__Exercise__. Print out the records in full, keeping each word unchanged.

__Data__.
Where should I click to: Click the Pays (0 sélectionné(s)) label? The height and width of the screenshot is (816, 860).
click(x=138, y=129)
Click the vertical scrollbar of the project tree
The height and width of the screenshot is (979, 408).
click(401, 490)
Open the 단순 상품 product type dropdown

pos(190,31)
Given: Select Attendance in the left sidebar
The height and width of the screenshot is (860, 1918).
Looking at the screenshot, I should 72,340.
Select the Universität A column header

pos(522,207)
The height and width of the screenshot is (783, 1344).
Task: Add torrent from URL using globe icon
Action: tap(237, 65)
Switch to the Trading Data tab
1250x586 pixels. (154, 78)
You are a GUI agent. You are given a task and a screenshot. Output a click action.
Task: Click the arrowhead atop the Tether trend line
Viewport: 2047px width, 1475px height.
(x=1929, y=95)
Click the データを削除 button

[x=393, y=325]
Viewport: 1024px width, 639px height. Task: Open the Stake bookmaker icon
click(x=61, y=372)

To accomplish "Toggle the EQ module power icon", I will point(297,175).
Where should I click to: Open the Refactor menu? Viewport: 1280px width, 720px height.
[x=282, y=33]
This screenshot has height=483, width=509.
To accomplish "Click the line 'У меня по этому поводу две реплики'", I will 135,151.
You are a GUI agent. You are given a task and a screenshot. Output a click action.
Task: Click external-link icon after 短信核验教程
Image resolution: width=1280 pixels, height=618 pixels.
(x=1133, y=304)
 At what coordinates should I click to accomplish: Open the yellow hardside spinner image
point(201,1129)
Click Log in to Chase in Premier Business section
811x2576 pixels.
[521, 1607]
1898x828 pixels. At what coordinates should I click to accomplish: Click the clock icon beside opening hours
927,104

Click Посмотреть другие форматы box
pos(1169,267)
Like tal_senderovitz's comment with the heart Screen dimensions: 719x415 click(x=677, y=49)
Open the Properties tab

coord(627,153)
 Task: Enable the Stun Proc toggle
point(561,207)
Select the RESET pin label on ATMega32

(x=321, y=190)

__Written reply__.
Where should I click to: Click the Pays (0 sélectionné(s)) label? The height and width of the screenshot is (816, 860).
click(x=138, y=129)
Click the vertical scrollbar of the project tree
The height and width of the screenshot is (979, 408).
click(401, 490)
Open the 단순 상품 product type dropdown

pos(190,31)
Given: Select Attendance in the left sidebar
The height and width of the screenshot is (860, 1918).
Looking at the screenshot, I should 72,340.
Select the Universität A column header

pos(522,207)
The height and width of the screenshot is (783, 1344).
Task: Add torrent from URL using globe icon
Action: tap(237, 65)
Switch to the Trading Data tab
1250x586 pixels. (154, 78)
You are a GUI agent. You are given a task and a screenshot. Output a click action.
Task: Click the arrowhead atop the Tether trend line
Viewport: 2047px width, 1475px height.
(x=1929, y=95)
Click the データを削除 button

[x=393, y=325]
Viewport: 1024px width, 639px height. Task: Open the Stake bookmaker icon
click(x=61, y=372)

To accomplish "Toggle the EQ module power icon", I will point(297,175).
Where should I click to: Open the Refactor menu? Viewport: 1280px width, 720px height.
[x=282, y=33]
This screenshot has height=483, width=509.
To accomplish "Click the line 'У меня по этому поводу две реплики'", I will 135,151.
You are a GUI agent. You are given a task and a screenshot. Output a click action.
Task: Click external-link icon after 短信核验教程
Image resolution: width=1280 pixels, height=618 pixels.
(x=1133, y=304)
 At what coordinates should I click to accomplish: Open the yellow hardside spinner image
point(201,1129)
Click Log in to Chase in Premier Business section
811x2576 pixels.
[521, 1607]
1898x828 pixels. At what coordinates should I click to accomplish: Click the clock icon beside opening hours
927,104

Click Посмотреть другие форматы box
pos(1169,267)
Like tal_senderovitz's comment with the heart Screen dimensions: 719x415 click(x=677, y=49)
Open the Properties tab

coord(627,153)
 Task: Enable the Stun Proc toggle
point(561,207)
Select the RESET pin label on ATMega32

(x=321, y=190)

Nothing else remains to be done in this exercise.